Sitting in front of Inferno, a monumental black and white circular canvas with red, yellow, pink and black fibers flowing, Liz explains that she enjoys pushing the limits and doing what’s unexpected with textile mediums. Her goal is to surround viewers in vibrating color fields while exploring boundaries, recreating the wavering existence of the world as a place of stupendous wonder and cosmic energy. Before, she used to dress human bodies but now she considers space her three-dimensional body to dress.
Liz got started in fashion at an early age and went on to earn a degree from the textile program at famed Rhode Island School of Design.
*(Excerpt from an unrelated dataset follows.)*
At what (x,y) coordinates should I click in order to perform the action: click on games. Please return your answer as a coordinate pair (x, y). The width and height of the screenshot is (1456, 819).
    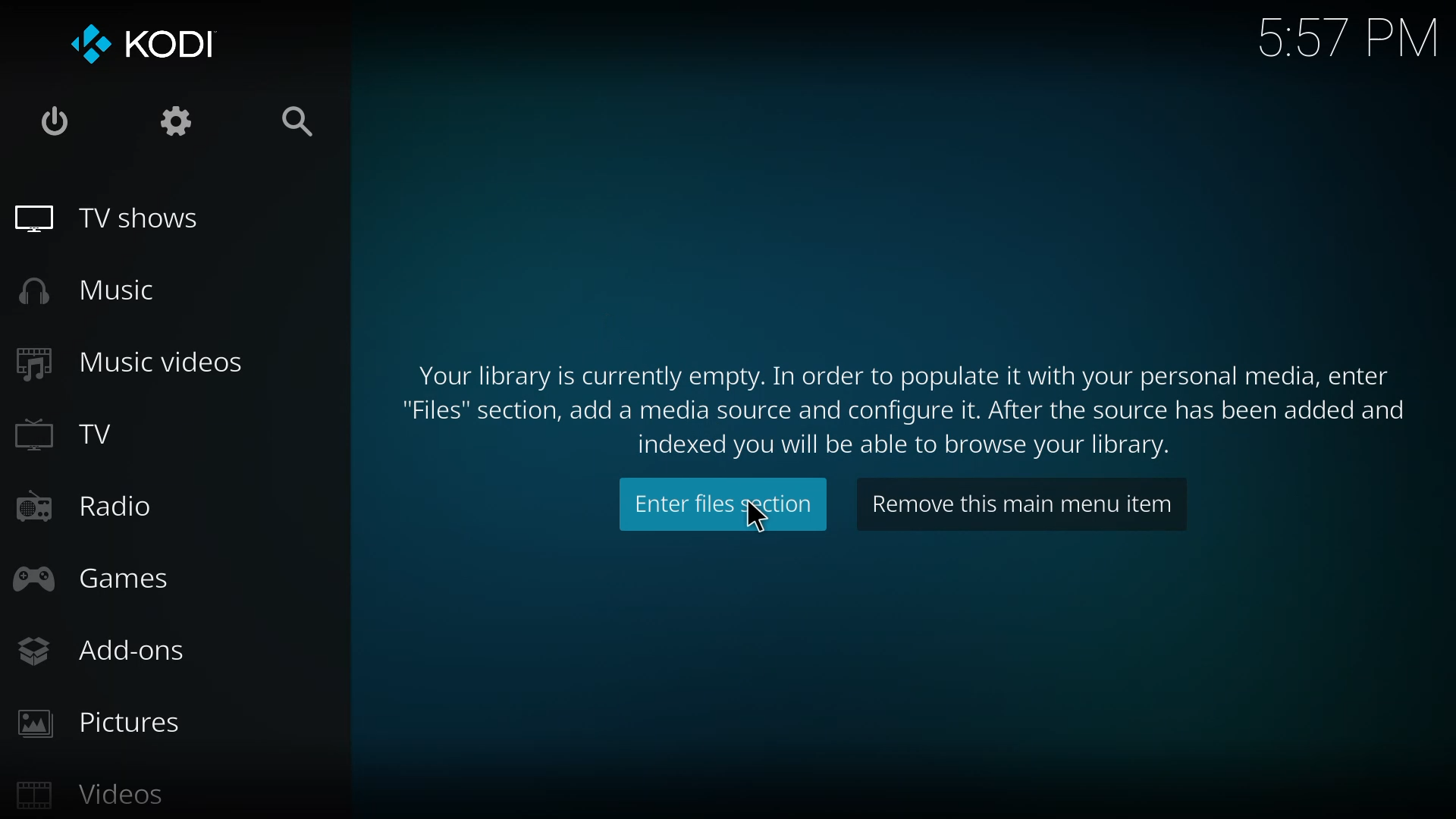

Right after graduating, she collaborated with Paper Projects, where Paper Magazine chose promising talent to be shown at the tents during New York Fashion Week. She came out of the RISD gate running to opening her own company in 1999 and working with Patti Wilson, David LaChapelle, Lil Kim, Melanie Ward, while Vogue featured her collection and Barney’s carried it.
Layers of things influenced her shift into art such as the hard line of commerce in fashion, her interest in architecture and her involvement with the live labor installation project, Knitting Nation. All these things made her search for the most free and open avenues of artistic expression. While speaking of her time at Knitting Nation, she says:
“That’s why I said that space became my new body, because the body that I was binding up with cords and having these different experiences with materials and gravity in the three-dimensional human form, had now moved to the walls and three dimensional space… All while still dealing with emotions and energy and relationships, [it was the] same landscape of concerns and fetish and obsession and sexuality that is deeply embedded in my work regardless of end form or context… It was all a very organic process that happened incrementally as things kind of took more space in my brain and influenced what I was inspired by.”
Nowadays she has incredible textile works focused on layers. Liz creates energy and emotion capturing imagery through drawing and painting geometric shapes and pattern landscapes. These canvases are then woven in textile mills in Cuomo, Italy and in Peru, where then she intervenes to manipulate the image and the surface of the piece, creating a whole other layer comes alive within the layers of the weave structure.
She is currently represented by LMAK Gallery at 298 Grand Street in New York and will be having a solo show with them on September 1st, 2018.